Life slows down after many an athlete’s peak performance years. Hours spent in early morning training sessions on the rink turn into Thursday night sessions in a “beer league.” The fast-paced double headers on the diamond turn into the home run derby known as slow-pitch softball, and your gridiron fame now better translates into amazing moves on your fantasy football lineup rather than a nice cut in the backfield.
But varsity athletes never truly lose their zest for being a top performer. Once an athlete, always an athlete. It’s just that as you approach your thirties and into your forties (I hear 40 is the new 20 by the way) your body just can’t handle the rigors of daily training. You certainly can’t gorge on cheeseburgers and Twinkies with the reckless abandon that you once could. Except for the Crossfit crowd, most of us just can’t burn the thousands of extra calories per day that we once did.
That’s why focusing on a proper plan for performance nutrition can be important to an athlete at all points of the lifespan. Whether you’re training for a marathon or doing your best to tackle a Couch-to-5k plan on your smartphone, you need to follow some basic principles to get the most out of your body. Keep these five principles in mind as you begin tackling your new year’s resolution to get back into shape:
Stock up on high-energy foods.
It might sound “bananas,” but carbs are not your enemy. Before you hit the road for your long run of the week, make sure you fuel up with some simple as well as complex carbohydrates to sustain you from the beginning to the end of your training session. Bananas, with their quick shot of natural sugars, are perfect for this. The potassium and fiber are also a plus, taking them longer to digest then simple refined sugars.
Balance your plate.
Too much of the good stuff, fats and carbs, is never a good thing. In the case of getting ready for the big game, you will need to make sure you balance your meal to include the appropriate portions of lean protein, starches, and vegetables. Whenever possible, lead with whole grain options to ensure you pack in long-lasting, slow-digesting carbs like brown rice or whole wheat pasta; 25 percent of your plate. Keep your meats lean so you don’t take in energy sucking excess fat; another 25 percent of your plate. Load up on vegetables, especially leafy green ones that are full of B vitamins and help your body convert food into energy; half of your plate. Think of spinach as your “performance enhancing drug.” Just like Popeye, you’ll load your muscles with enough energy to crank a softball past that paunchy accountant roaming around the left field.
Time your meals for consistent energy.
If you’ve got a 10 p.m. ice time with your beer league hockey team, you’re going to need to space your meals out into three or four small ones throughout the day. Sitting down to a big plate of spaghetti and meatballs after work with the family is a recipe for disaster on the ice. You’ll be lucky to make it through two periods of play. Start with complex carbs early in the day and then taper into more protein and vegetable dishes later on in the evening. Get a quick shot of energy from some trail mix or a granola bar before the game.

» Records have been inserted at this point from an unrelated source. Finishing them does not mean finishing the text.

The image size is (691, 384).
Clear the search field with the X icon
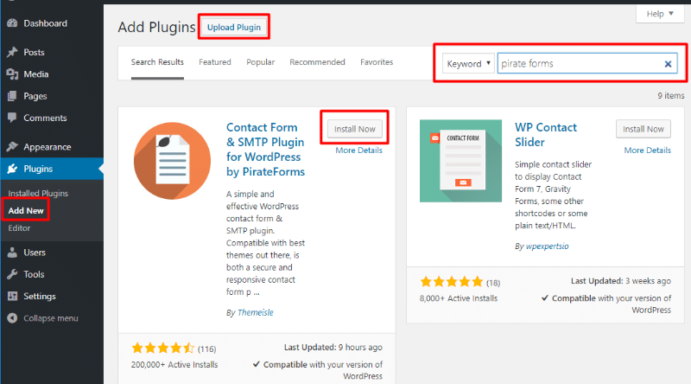[x=668, y=64]
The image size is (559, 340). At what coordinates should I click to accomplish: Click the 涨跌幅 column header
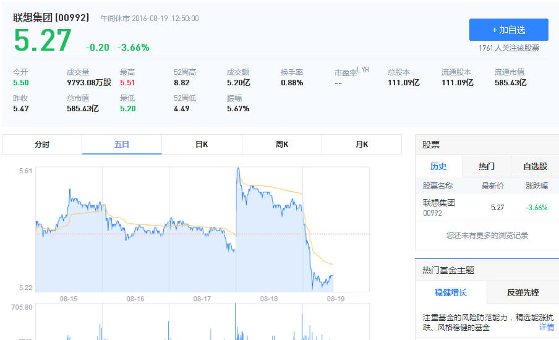[536, 186]
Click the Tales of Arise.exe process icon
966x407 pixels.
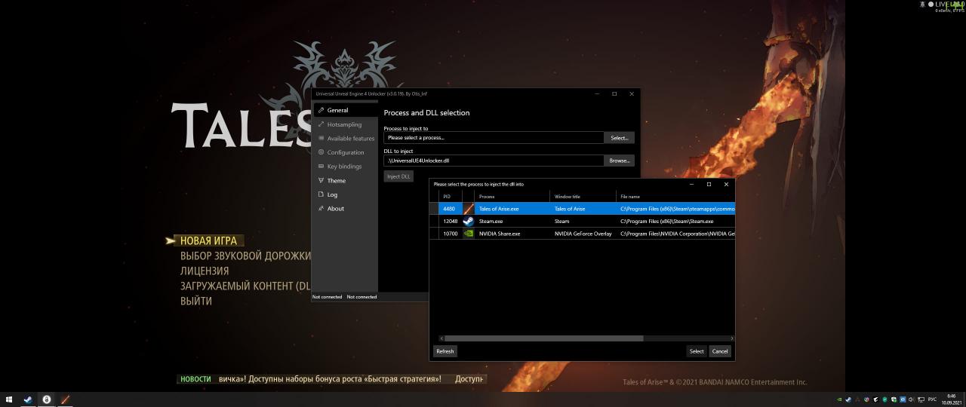coord(469,209)
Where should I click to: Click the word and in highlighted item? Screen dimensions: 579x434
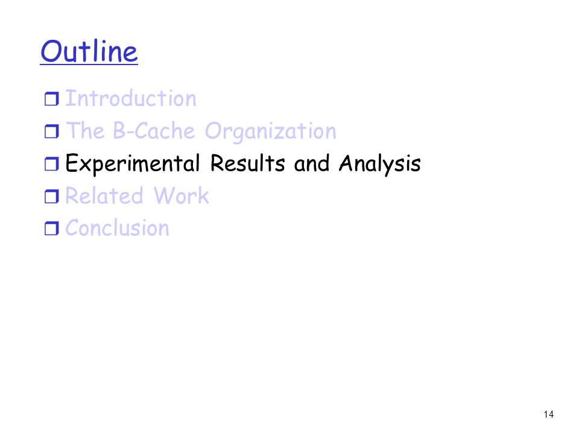311,163
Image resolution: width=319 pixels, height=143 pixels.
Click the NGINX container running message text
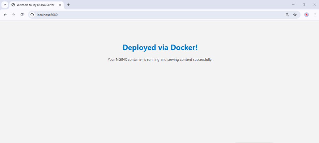point(160,59)
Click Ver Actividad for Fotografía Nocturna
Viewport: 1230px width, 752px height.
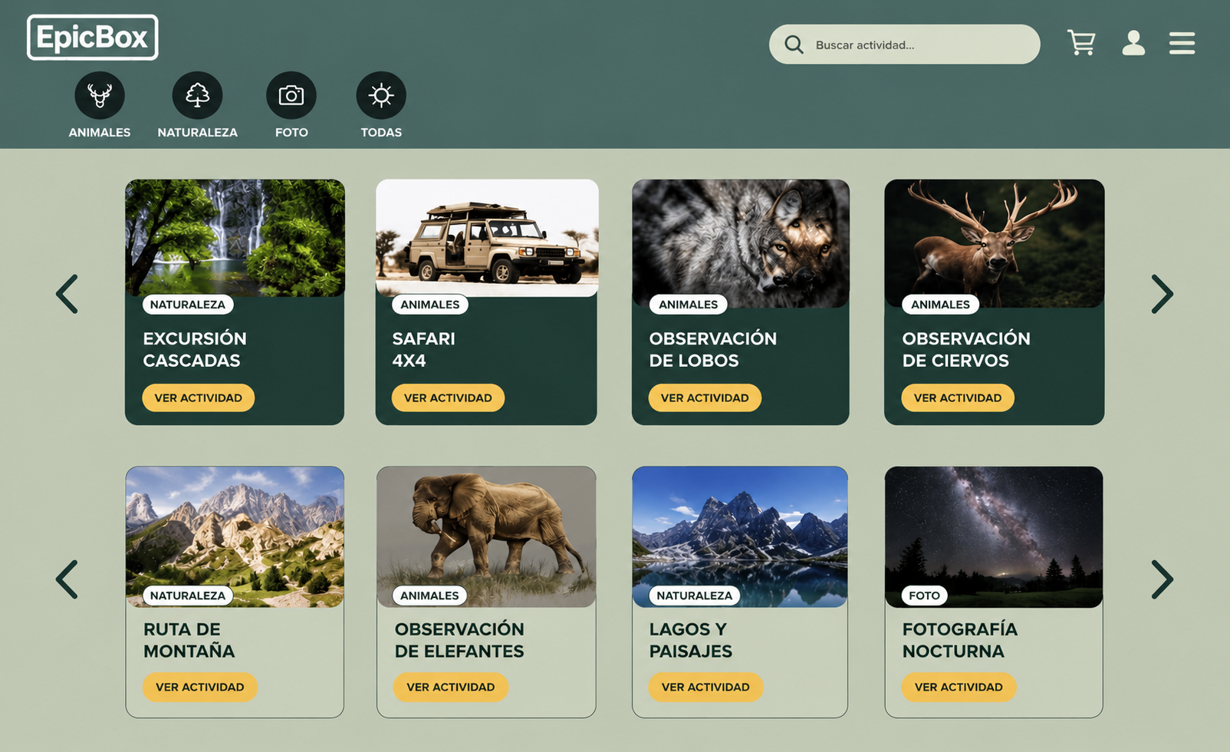(959, 687)
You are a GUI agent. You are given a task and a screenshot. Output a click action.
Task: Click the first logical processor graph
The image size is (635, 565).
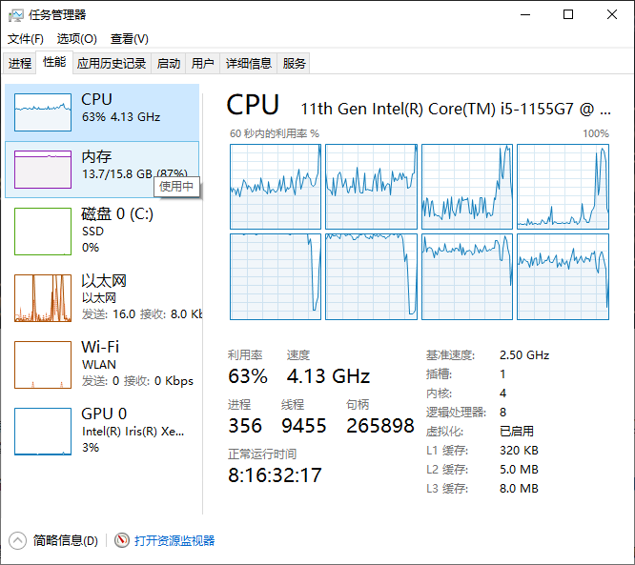coord(276,187)
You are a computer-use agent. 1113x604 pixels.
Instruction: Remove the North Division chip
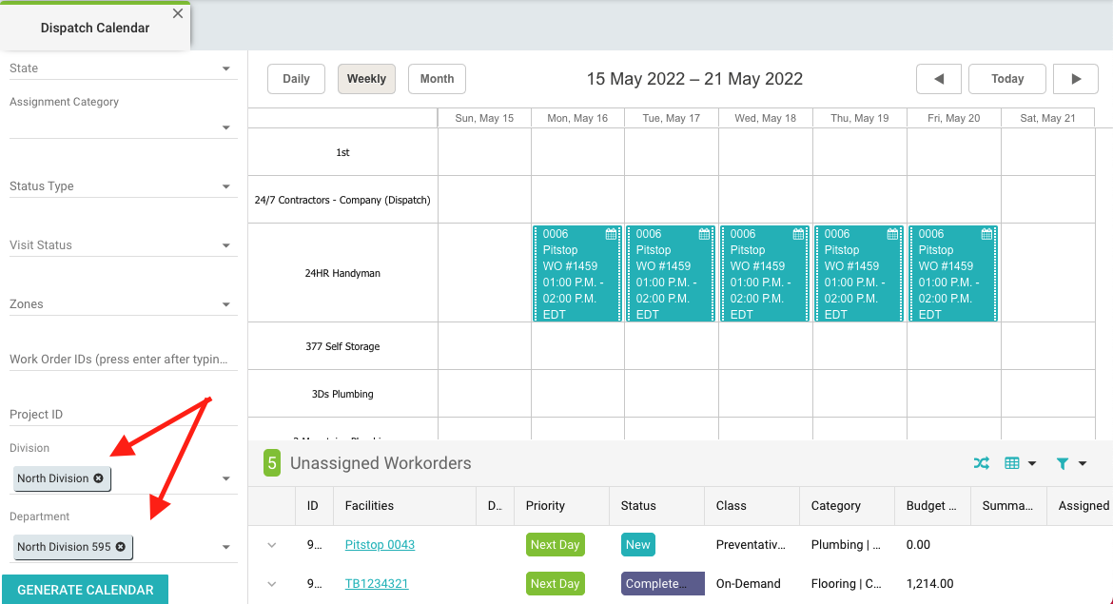[99, 478]
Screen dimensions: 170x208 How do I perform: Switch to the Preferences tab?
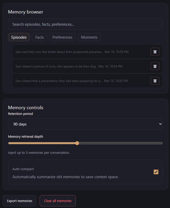62,37
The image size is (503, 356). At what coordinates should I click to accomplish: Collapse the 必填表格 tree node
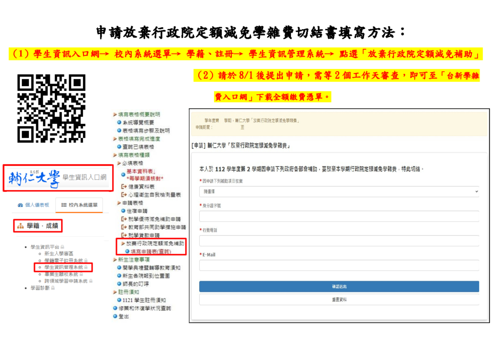(119, 163)
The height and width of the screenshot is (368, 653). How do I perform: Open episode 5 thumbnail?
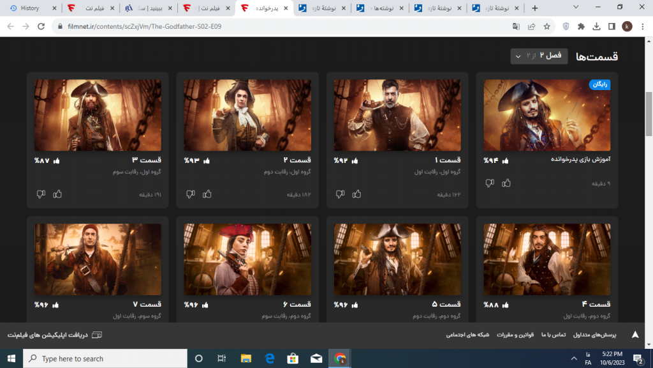(x=397, y=259)
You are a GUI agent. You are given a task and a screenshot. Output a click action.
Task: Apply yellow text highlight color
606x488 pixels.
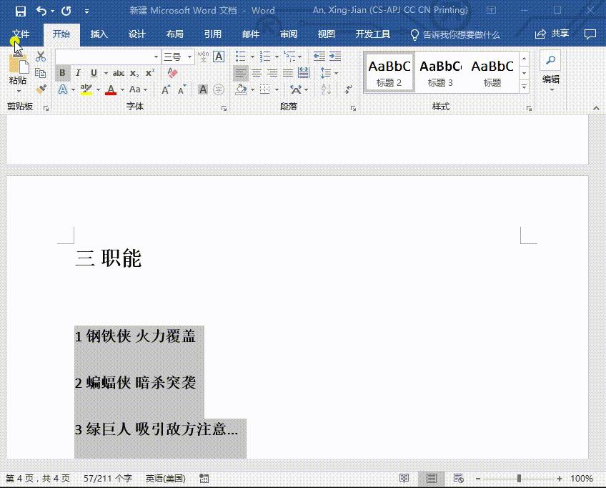click(x=84, y=89)
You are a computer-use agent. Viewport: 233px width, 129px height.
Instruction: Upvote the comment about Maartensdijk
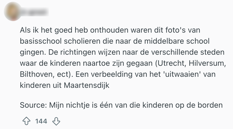pos(26,121)
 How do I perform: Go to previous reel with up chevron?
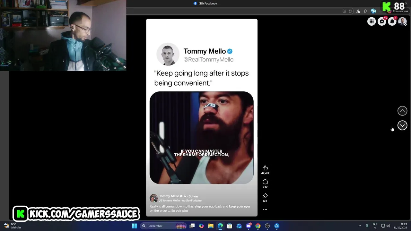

Evenly space out your fuel throughout the day.
Building on principle three above, make sure you’re taking in your fuel at appropriate times during the day. If you hit the gym right after work, you should give your body the right amount of protein and carbs throughout the day to get through your workout. Then plan a high-protein meal to follow the workout within an hour of finishing. This will greatly aid in muscle recovery, and mixing in some dark leafy greens will help knock out inflammation.
Your eating plan should change based on your training regimen.
You’ve spent all summer training for that road race in August. You killed it and beat your last PR. Now what? If you’re going to take a couple of weeks to recover before starting a new training routine, you need to adjust your meals accordingly. Taking in hundreds of extra calories and packing in complex carbohydrates on a daily basis is perfect leading up the big race. But if you continue that routine while you are tapering down your training plan you are sure to pack on the pounds. Slow your roll after your race and shift to more protein and vegetables.
Your next trip to the gym or your goal to survive a triathlon can be way more productive by following these simple guidelines. It’s the perfect time to experiment with some new recipes, and even declare a meatless Monday for a while so you can focus on putting more vegetables into your tank as you fuel up for top performance. Remember, no matter how much you change your diet, that 18-year-old is still going beat you on the breakaway. You just have the smarts (and energy) now to scoop up his rebound after a blown shot to hit your winger who’s just now making it back to mid-ice.